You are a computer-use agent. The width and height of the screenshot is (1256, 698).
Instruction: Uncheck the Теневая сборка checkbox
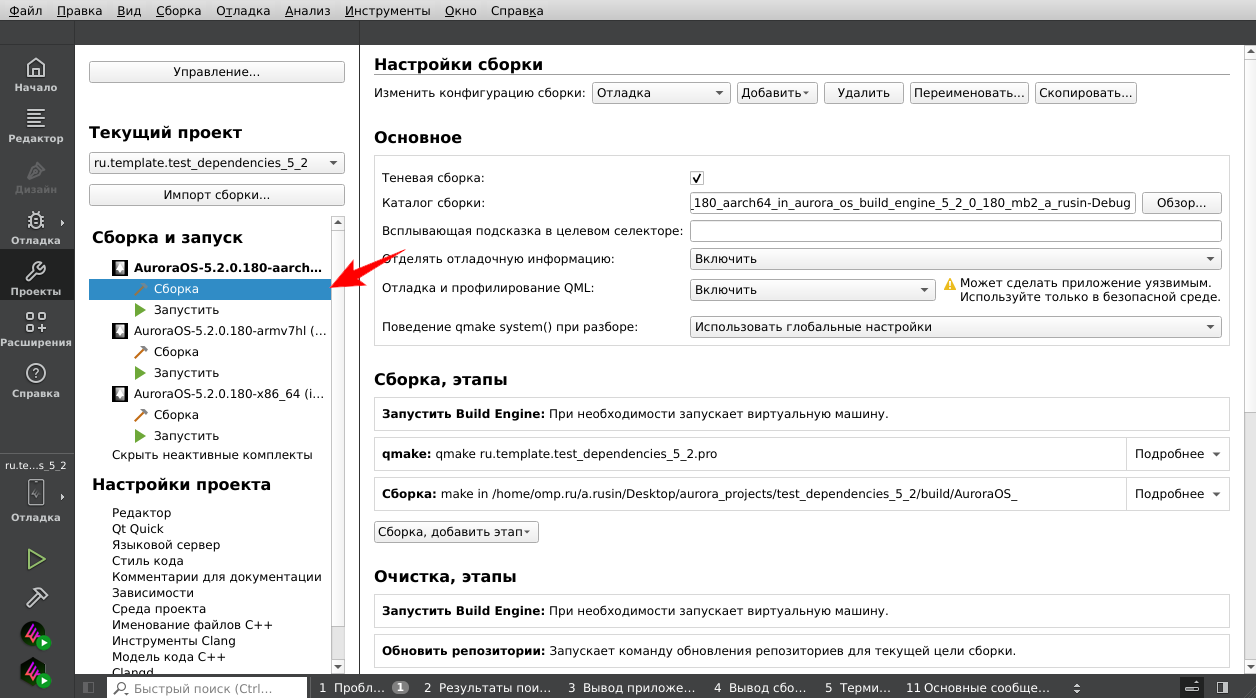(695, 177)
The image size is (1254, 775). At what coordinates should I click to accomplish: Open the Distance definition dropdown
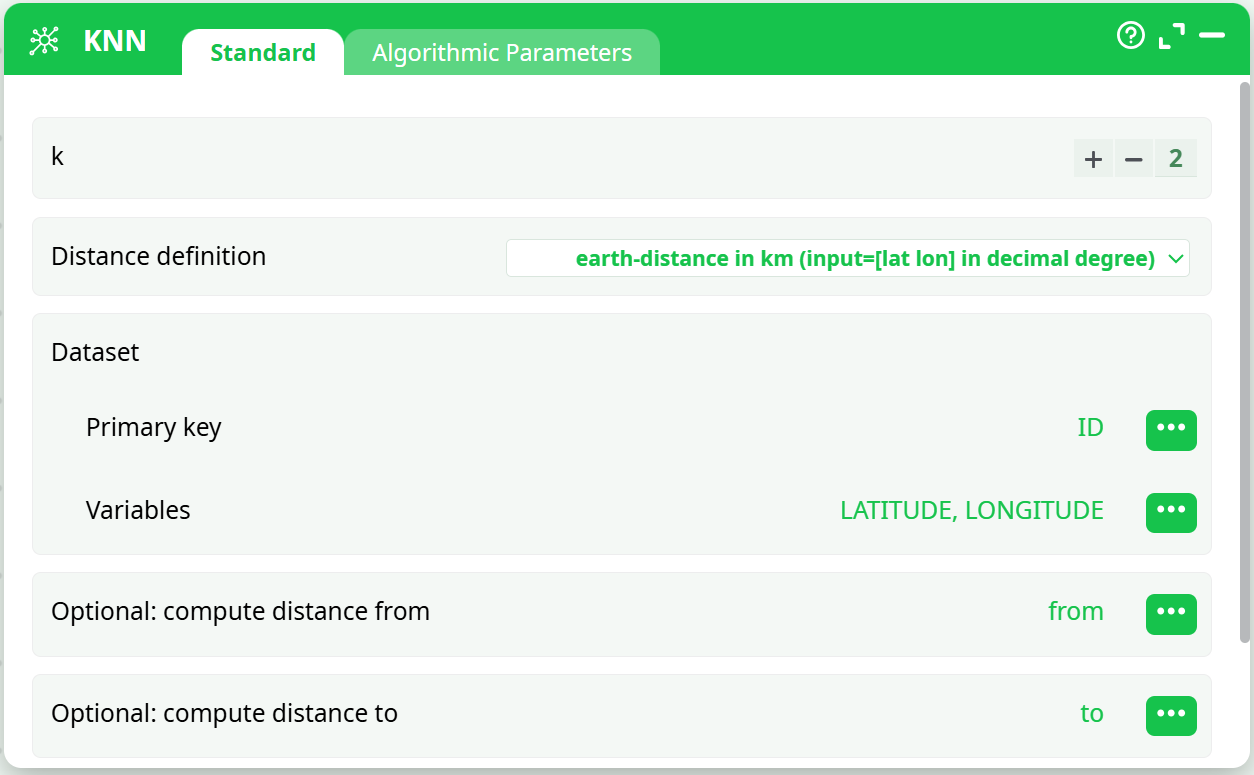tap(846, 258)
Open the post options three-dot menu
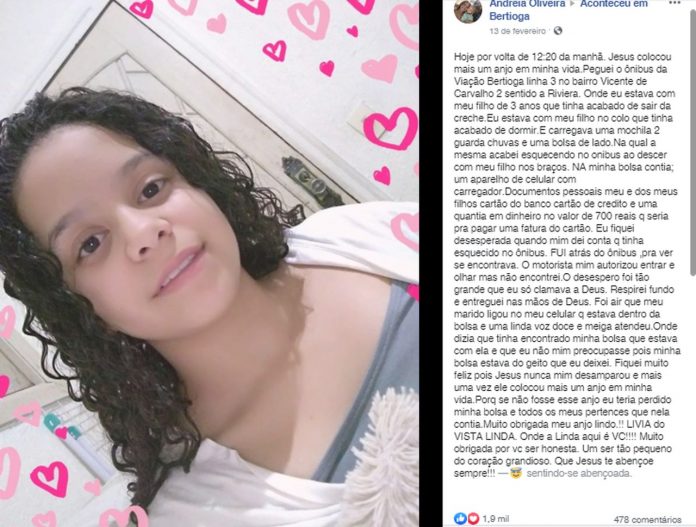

*****

• WHAT IS BEING ASKED
Exclude images and repeat all entries exactly.

• ANSWER TO THIS EXERCISE
You are a computer-use agent. The width and height of the screenshot is (1256, 698).
Instruction: Uncheck the Теневая сборка checkbox
(695, 177)
The image size is (1254, 775). At what coordinates should I click to accomplish: Open the Distance definition dropdown
tap(846, 258)
Open the post options three-dot menu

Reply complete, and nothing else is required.